Data excerpts ▸

·····

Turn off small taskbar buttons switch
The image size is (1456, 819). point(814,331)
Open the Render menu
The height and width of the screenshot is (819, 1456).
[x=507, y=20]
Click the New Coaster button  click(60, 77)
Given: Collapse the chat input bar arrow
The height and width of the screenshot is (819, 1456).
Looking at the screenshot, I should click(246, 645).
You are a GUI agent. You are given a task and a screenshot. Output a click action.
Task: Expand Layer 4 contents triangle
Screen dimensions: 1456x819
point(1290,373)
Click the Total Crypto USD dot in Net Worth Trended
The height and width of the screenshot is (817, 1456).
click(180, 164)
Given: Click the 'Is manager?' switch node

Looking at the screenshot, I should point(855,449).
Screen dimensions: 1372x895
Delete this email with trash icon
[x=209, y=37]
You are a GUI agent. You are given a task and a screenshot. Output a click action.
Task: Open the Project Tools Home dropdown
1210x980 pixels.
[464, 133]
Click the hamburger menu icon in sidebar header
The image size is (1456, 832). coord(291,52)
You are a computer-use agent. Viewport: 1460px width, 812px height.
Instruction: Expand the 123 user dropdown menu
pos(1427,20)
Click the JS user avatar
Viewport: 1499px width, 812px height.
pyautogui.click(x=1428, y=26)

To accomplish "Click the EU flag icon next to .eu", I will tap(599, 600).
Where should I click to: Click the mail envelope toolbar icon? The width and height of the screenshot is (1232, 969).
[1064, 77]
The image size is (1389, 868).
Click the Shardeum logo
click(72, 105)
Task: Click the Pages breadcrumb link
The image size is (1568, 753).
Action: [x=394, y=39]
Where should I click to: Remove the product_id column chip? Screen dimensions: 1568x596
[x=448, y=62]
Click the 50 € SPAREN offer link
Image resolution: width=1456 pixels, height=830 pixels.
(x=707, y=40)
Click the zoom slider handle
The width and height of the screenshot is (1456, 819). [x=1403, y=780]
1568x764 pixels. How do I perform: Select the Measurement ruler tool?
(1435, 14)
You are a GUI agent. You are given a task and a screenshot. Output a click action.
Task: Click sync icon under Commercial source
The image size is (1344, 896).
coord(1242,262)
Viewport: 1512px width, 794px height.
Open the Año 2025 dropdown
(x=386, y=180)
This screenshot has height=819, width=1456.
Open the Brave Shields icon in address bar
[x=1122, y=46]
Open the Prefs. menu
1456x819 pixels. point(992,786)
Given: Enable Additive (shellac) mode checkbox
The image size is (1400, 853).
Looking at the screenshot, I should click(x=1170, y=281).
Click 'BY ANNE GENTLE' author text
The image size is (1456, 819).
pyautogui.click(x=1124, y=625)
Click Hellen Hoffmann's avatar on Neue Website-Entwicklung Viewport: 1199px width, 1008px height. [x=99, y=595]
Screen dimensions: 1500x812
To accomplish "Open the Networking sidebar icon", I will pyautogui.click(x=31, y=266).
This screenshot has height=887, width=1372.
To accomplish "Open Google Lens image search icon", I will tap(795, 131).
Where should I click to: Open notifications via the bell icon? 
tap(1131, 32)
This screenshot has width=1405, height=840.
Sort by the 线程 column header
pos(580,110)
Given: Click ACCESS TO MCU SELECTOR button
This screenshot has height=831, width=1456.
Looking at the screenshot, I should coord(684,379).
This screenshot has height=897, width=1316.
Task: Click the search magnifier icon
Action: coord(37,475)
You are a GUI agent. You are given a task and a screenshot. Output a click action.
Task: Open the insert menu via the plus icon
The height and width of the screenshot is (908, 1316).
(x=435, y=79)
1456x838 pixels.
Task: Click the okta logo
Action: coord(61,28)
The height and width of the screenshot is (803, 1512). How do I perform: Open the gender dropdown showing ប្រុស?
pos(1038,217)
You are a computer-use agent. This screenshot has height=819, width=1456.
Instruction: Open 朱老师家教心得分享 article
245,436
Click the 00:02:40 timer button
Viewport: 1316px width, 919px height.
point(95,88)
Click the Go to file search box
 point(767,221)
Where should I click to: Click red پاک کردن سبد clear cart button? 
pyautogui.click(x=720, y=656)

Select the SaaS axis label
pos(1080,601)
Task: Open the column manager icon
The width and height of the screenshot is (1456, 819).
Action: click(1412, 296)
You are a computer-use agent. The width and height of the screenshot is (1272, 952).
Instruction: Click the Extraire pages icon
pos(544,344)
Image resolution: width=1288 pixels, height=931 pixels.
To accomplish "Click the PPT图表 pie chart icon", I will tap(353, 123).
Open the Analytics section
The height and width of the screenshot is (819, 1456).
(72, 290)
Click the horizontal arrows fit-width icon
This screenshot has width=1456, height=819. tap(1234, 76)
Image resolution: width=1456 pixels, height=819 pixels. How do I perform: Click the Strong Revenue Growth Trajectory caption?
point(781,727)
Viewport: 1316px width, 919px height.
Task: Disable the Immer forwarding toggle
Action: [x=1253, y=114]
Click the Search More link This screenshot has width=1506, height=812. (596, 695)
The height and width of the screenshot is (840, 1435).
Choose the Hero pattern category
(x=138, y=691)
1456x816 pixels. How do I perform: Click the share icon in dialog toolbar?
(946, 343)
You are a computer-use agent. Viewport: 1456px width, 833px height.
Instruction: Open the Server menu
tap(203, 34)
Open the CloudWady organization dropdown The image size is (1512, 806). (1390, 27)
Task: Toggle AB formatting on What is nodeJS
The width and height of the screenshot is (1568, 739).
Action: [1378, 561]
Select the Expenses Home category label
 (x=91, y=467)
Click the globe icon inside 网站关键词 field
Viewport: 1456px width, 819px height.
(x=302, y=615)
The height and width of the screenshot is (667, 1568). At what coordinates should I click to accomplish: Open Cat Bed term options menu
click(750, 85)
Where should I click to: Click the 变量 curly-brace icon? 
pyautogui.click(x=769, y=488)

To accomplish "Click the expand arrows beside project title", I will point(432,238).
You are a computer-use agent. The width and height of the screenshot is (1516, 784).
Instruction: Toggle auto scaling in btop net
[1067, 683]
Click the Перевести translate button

·····

Task to complete ▸
Return the data in its entirety, exactly as given.

Response area ▸
Turn off small taskbar buttons switch
The image size is (1456, 819). point(814,331)
Open the Render menu
The height and width of the screenshot is (819, 1456).
[x=507, y=20]
Click the New Coaster button  click(60, 77)
Given: Collapse the chat input bar arrow
The height and width of the screenshot is (819, 1456).
Looking at the screenshot, I should click(246, 645).
You are a GUI agent. You are given a task and a screenshot. Output a click action.
Task: Expand Layer 4 contents triangle
Screen dimensions: 1456x819
point(1290,373)
Click the Total Crypto USD dot in Net Worth Trended
The height and width of the screenshot is (817, 1456).
click(180, 164)
Given: Click the 'Is manager?' switch node

Looking at the screenshot, I should point(855,449).
Screen dimensions: 1372x895
Delete this email with trash icon
[x=209, y=37]
You are a GUI agent. You are given a task and a screenshot. Output a click action.
Task: Open the Project Tools Home dropdown
1210x980 pixels.
[464, 133]
Click the hamburger menu icon in sidebar header
The image size is (1456, 832). coord(291,52)
You are a computer-use agent. Viewport: 1460px width, 812px height.
Instruction: Expand the 123 user dropdown menu
pos(1427,20)
Click the JS user avatar
Viewport: 1499px width, 812px height.
pyautogui.click(x=1428, y=26)

To accomplish "Click the EU flag icon next to .eu", I will tap(599, 600).
Where should I click to: Click the mail envelope toolbar icon? The width and height of the screenshot is (1232, 969).
[1064, 77]
The image size is (1389, 868).
Click the Shardeum logo
click(72, 105)
Task: Click the Pages breadcrumb link
The image size is (1568, 753).
Action: [x=394, y=39]
Where should I click to: Remove the product_id column chip? Screen dimensions: 1568x596
[x=448, y=62]
Click the 50 € SPAREN offer link
Image resolution: width=1456 pixels, height=830 pixels.
(x=707, y=40)
Click the zoom slider handle
The width and height of the screenshot is (1456, 819). [x=1403, y=780]
1568x764 pixels. How do I perform: Select the Measurement ruler tool?
(1435, 14)
You are a GUI agent. You are given a task and a screenshot. Output a click action.
Task: Click sync icon under Commercial source
The image size is (1344, 896).
coord(1242,262)
Viewport: 1512px width, 794px height.
Open the Año 2025 dropdown
(x=386, y=180)
This screenshot has height=819, width=1456.
Open the Brave Shields icon in address bar
[x=1122, y=46]
Open the Prefs. menu
1456x819 pixels. point(992,786)
Given: Enable Additive (shellac) mode checkbox
The image size is (1400, 853).
Looking at the screenshot, I should click(x=1170, y=281).
Click 'BY ANNE GENTLE' author text
The image size is (1456, 819).
pyautogui.click(x=1124, y=625)
Click Hellen Hoffmann's avatar on Neue Website-Entwicklung Viewport: 1199px width, 1008px height. [x=99, y=595]
Screen dimensions: 1500x812
To accomplish "Open the Networking sidebar icon", I will pyautogui.click(x=31, y=266).
This screenshot has height=887, width=1372.
To accomplish "Open Google Lens image search icon", I will tap(795, 131).
Where should I click to: Open notifications via the bell icon? 
tap(1131, 32)
This screenshot has width=1405, height=840.
Sort by the 线程 column header
pos(580,110)
Given: Click ACCESS TO MCU SELECTOR button
This screenshot has height=831, width=1456.
Looking at the screenshot, I should coord(684,379).
This screenshot has height=897, width=1316.
Task: Click the search magnifier icon
Action: coord(37,475)
You are a GUI agent. You are given a task and a screenshot. Output a click action.
Task: Open the insert menu via the plus icon
The height and width of the screenshot is (908, 1316).
(x=435, y=79)
1456x838 pixels.
Task: Click the okta logo
Action: coord(61,28)
The height and width of the screenshot is (803, 1512). How do I perform: Open the gender dropdown showing ប្រុស?
pos(1038,217)
You are a computer-use agent. This screenshot has height=819, width=1456.
Instruction: Open 朱老师家教心得分享 article
245,436
Click the 00:02:40 timer button
Viewport: 1316px width, 919px height.
point(95,88)
Click the Go to file search box
 point(767,221)
Where should I click to: Click red پاک کردن سبد clear cart button? 
pyautogui.click(x=720, y=656)

Select the SaaS axis label
pos(1080,601)
Task: Open the column manager icon
The width and height of the screenshot is (1456, 819).
Action: click(1412, 296)
You are a computer-use agent. The width and height of the screenshot is (1272, 952).
Instruction: Click the Extraire pages icon
pos(544,344)
Image resolution: width=1288 pixels, height=931 pixels.
To accomplish "Click the PPT图表 pie chart icon", I will tap(353, 123).
Open the Analytics section
The height and width of the screenshot is (819, 1456).
(72, 290)
Click the horizontal arrows fit-width icon
This screenshot has width=1456, height=819. tap(1234, 76)
Image resolution: width=1456 pixels, height=819 pixels. How do I perform: Click the Strong Revenue Growth Trajectory caption?
point(781,727)
Viewport: 1316px width, 919px height.
Task: Disable the Immer forwarding toggle
Action: [x=1253, y=114]
Click the Search More link This screenshot has width=1506, height=812. (596, 695)
The height and width of the screenshot is (840, 1435).
Choose the Hero pattern category
(x=138, y=691)
1456x816 pixels. How do I perform: Click the share icon in dialog toolbar?
(946, 343)
You are a computer-use agent. Viewport: 1456px width, 833px height.
Instruction: Open the Server menu
tap(203, 34)
Open the CloudWady organization dropdown The image size is (1512, 806). (1390, 27)
Task: Toggle AB formatting on What is nodeJS
The width and height of the screenshot is (1568, 739).
Action: [1378, 561]
Select the Expenses Home category label
 (x=91, y=467)
Click the globe icon inside 网站关键词 field
Viewport: 1456px width, 819px height.
(x=302, y=615)
The height and width of the screenshot is (667, 1568). At what coordinates should I click to accomplish: Open Cat Bed term options menu
click(750, 85)
Where should I click to: Click the 变量 curly-brace icon? 
pyautogui.click(x=769, y=488)

To accomplish "Click the expand arrows beside project title", I will point(432,238).
You are a computer-use agent. The width and height of the screenshot is (1516, 784).
Instruction: Toggle auto scaling in btop net
[1067, 683]
Click the Перевести translate button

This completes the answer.